India's largest-listed company by market value, however, exceeded analysts' estimates for its net profit because of a near-twofold jump in income from non-core activities.
Mumbai-based Reliance said its profit for the July-September quarter dropped 5.7% to 53.76 billion rupees ($1.01 billion) from 57.03 billion rupees a year earlier. Sales rose 15% to 903.35 billion rupees.
The average of estimates in a Dow Jones Newswires poll of 13 analysts was for a net profit of 49.50 billion rupees.
Reliance's results highlight the pressures the company is facing on its energy business, which contributes about 80% of its sales and nearly three quarters of operating profit. The company has been struggling with falling gas production at a block off India's east coast, while its margin from refining crude oil into products has been hit by weak global fuel demand, government control on diesel prices in India and the tendency of local state-run oil refiners to keep gasoline prices low.
Reliance is investing in telecom, retail, homeland security, financial services, hotels and media to cut its exposure to India's heavily regulated oil and gas sector. Its billionaire Chairman Mukesh Ambani said in June it will invest about 1.0 trillion rupees over the next five years to expand and diversify its businesses that range from oil and gas exploration to selling groceries and vegetables.

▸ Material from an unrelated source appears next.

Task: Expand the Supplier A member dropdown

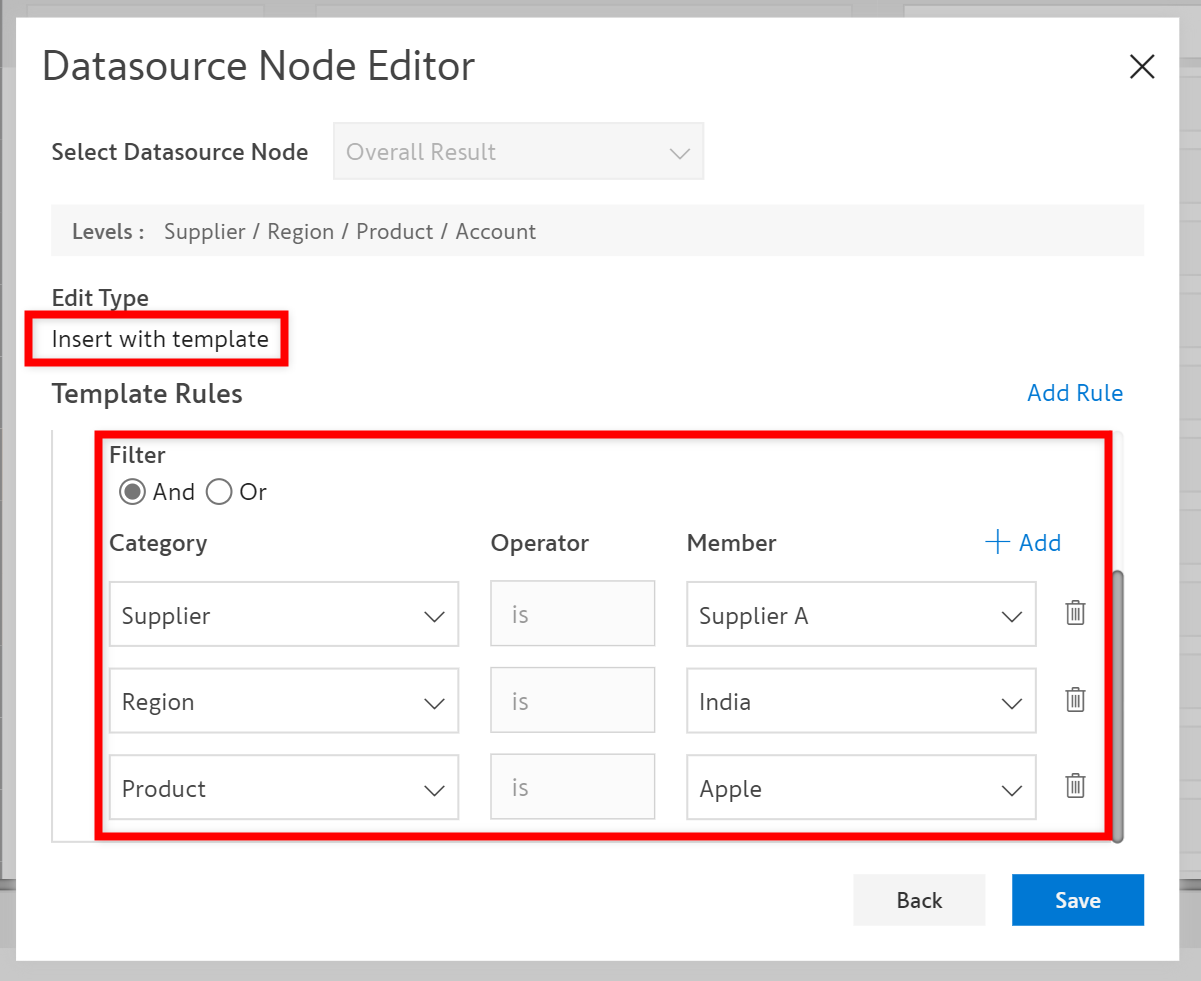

The company is finding it difficult to identify the "next big project" to drive earnings growth, and it has been hit by a "dilution of competitive advantage in its core refining and petrochemicals business," brokerage Ambit Capital Pvt. Ltd. wrote in a recent note.
Reliance recently lowered its estimate for recoverable gas from its D6 Block in the Krishna-Godavari basin by 70% to 3.10 trillion cubic feet, citing poor production and a decline in pressure in the fields.

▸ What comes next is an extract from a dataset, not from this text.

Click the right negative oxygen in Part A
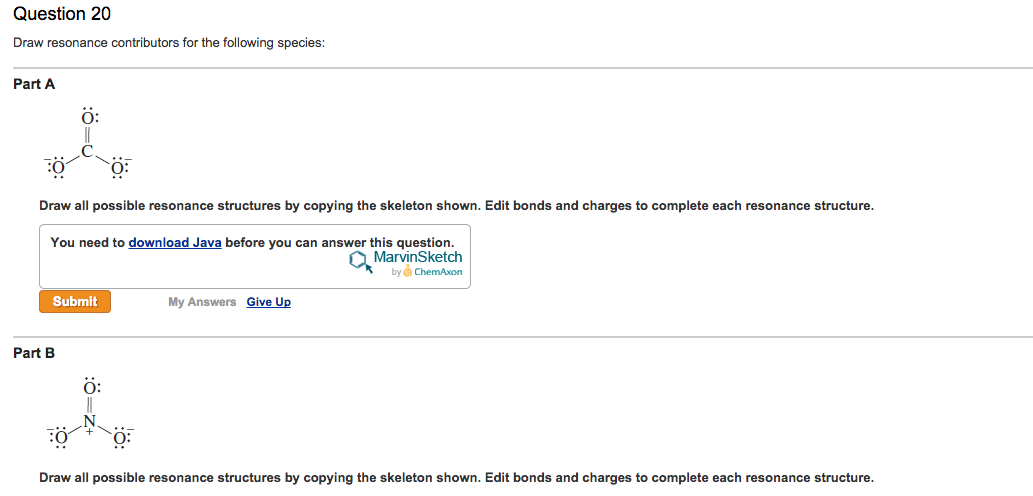Screen dimensions: 1033x496 click(x=120, y=167)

The company holds a 60% stake in the block--India's largest gas find so far. U.K.-based BP PLC owns 30% of the block and Canada's Niko Resources Ltd. the rest.
Reliance's gas output from the basin during the July-September period fell 37% to 92.6 billion cubic feet.
The company's earnings from converting each barrel of crude oil into products in the July-September quarter declined almost 6% from a year earlier to $9.5 per barrel. The margin, however, was up 25% from the April-June period, which also boosted its profit sequentially by 20%.
Its profit got support from higher non-operating income, which grew 92% from a year earlier to 21.12 billion rupees.
Reliance said it had cash and cash equivalents of 79.16 billion as of Sept 30. During the past quarter, the company bought back 39 million shares for 27.96 billion rupees.